- The Tax Cuts and Jobs Act limits the deduction for state and local income taxes to $10,000.
- New York, New Jersey and Connecticut recently passed workarounds to permit homeowners to contribute to local charitable funds and still get a federal break.
- Treasury and IRS announced upcoming proposed regulations to address these plans.
The Internal Revenue Service and Treasury Department will release new rules to address workarounds by high-tax states that are designed to help their residents manage new caps on federal tax deductions.
The IRS announced the move in a notice on Wednesday, without specifying details.
This year, the Tax Cuts and Jobs Act places a $10,000 cap on the amount of state and local taxes (SALT) that filers can deduct on their federal returns.
To help residents deal with the pain of losing that deduction, New York, New Jersey and Connecticut recently passed laws to create a workaround: Municipalities will be allowed to establish charitable funds to pay for local services and offer property tax credits to incentivize homeowners to make contributions.
In turn, filers who itemize can also claim a charitable tax deduction on their federal returns and do so beyond the $10,000 SALT cap.
The IRS has set its sights on these strategies.
"Despite these state efforts to circumvent the new statutory limitation on state and local tax deductions, taxpayers should be mindful that federal law controls the proper characterization of payments for federal income tax purposes," the IRS wrote in its notice.
"It's no surprise that the Trump administration is once again targeting Connecticut taxpayers," wrote Leigh R.J. Appleby, press secretary for Connecticut Gov. Dannel P. Malloy, in an e-mail.
"The legislation proposed by the Governor and passed overwhelmingly by the General Assembly gives municipalities a workable option to ensure their residents aren't double taxed because of the Trump/GOP tax law," Appleby wrote.
"I remain committed to fighting the SALT deduction tax cap and am confident that the solution signed into law can and should be embraced by the IRS," New Jersey Gov. Phil Murphy said in an e-mailed statement.

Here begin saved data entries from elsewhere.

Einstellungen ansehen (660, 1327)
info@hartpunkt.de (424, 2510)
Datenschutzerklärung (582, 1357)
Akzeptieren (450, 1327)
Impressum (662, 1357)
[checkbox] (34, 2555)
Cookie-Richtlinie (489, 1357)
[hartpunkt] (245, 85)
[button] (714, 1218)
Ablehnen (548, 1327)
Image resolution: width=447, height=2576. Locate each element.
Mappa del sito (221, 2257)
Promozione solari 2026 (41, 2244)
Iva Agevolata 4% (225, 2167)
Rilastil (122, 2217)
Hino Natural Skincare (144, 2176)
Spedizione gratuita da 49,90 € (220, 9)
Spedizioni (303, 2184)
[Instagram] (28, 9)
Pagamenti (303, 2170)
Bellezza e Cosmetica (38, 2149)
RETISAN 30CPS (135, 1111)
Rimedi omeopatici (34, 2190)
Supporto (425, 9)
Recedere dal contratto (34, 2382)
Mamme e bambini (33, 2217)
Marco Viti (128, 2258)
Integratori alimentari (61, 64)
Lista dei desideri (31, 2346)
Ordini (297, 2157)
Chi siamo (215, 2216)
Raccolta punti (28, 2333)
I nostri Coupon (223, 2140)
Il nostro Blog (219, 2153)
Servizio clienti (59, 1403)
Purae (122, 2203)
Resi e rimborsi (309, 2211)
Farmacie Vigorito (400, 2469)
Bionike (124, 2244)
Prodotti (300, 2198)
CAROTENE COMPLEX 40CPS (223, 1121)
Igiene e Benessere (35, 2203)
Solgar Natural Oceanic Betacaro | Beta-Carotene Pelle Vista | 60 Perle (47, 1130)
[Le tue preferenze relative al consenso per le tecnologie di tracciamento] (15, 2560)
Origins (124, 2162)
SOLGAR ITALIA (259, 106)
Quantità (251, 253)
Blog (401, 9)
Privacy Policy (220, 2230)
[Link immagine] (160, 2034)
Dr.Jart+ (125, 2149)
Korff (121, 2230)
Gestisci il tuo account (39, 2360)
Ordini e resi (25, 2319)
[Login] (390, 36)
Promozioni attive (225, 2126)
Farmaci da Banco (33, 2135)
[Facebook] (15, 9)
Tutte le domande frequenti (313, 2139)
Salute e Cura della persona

"Make no mistake: We have been and will continue to fight against this economic missile with every fiber of our being," New York Gov. Andrew Cuomo said in an e-mailed statement.
The proposed rules likely will clarify how the IRS will treat these transfers for tax purposes.
"The proposed regulations will assist taxpayers in understanding the relationship between the federal charitable contribution deduction and the new statutory limitation on the deduction for state and local tax payments," according to the IRS notice.
To put things in perspective, New Yorkers who claimed the SALT tax break took an average deduction of $22,169 in 2015, according to the Tax Policy Center. In New Jersey and Connecticut, those amounts were $17,850 and $19,665, respectively.
Even though state legislators have given their blessing — and have signaled that they're willing to fight the federal government in court — tax lawyers have told clients to hold off on making contributions to municipalities' charitable funds for now.
"I think for everybody that we've dealt with in the states with the workarounds, we've expressed our concern that Treasury may not go along with this," Michael D'Addio, a principal at Marcum LLP, told CNBC earlier.
Attorneys and critics of the workarounds said that the IRS requires that there be "charitable intent" in order for a contribution to be deductible.
Municipalities' decision to offer donors a credit for giving to a charitable fund may also be seen as fishy, critics and lawyers said.
"Also, if you make a contribution that imposes a liability on the recipient, then the liability disallows the contribution," Jared Walczak, senior policy analyst at the Tax Foundation, said in an earlier interview with CNBC.
"In this case, the liability is the local or state government offering a tax credit, which zeroes out the actual charity," he said.
For individuals who are questioning whether to make a contribution to their municipality's charitable fund instead of paying the property tax as they usually do, attorneys have advised them to sit tight for now.
"The caveat we give clients is that it remains to be seen from the IRS' point of view," Seth Rabe, senior manager of the state and local tax services group at Mazars USA, said in an earlier interview with CNBC. "You could potentially be subject to back taxes and your contribution isn't viewed as a gift."
To play it safe, filers could always try maxing out the available $10,000 SALT deduction prior to making charitable contributions to state funds, Walczak said.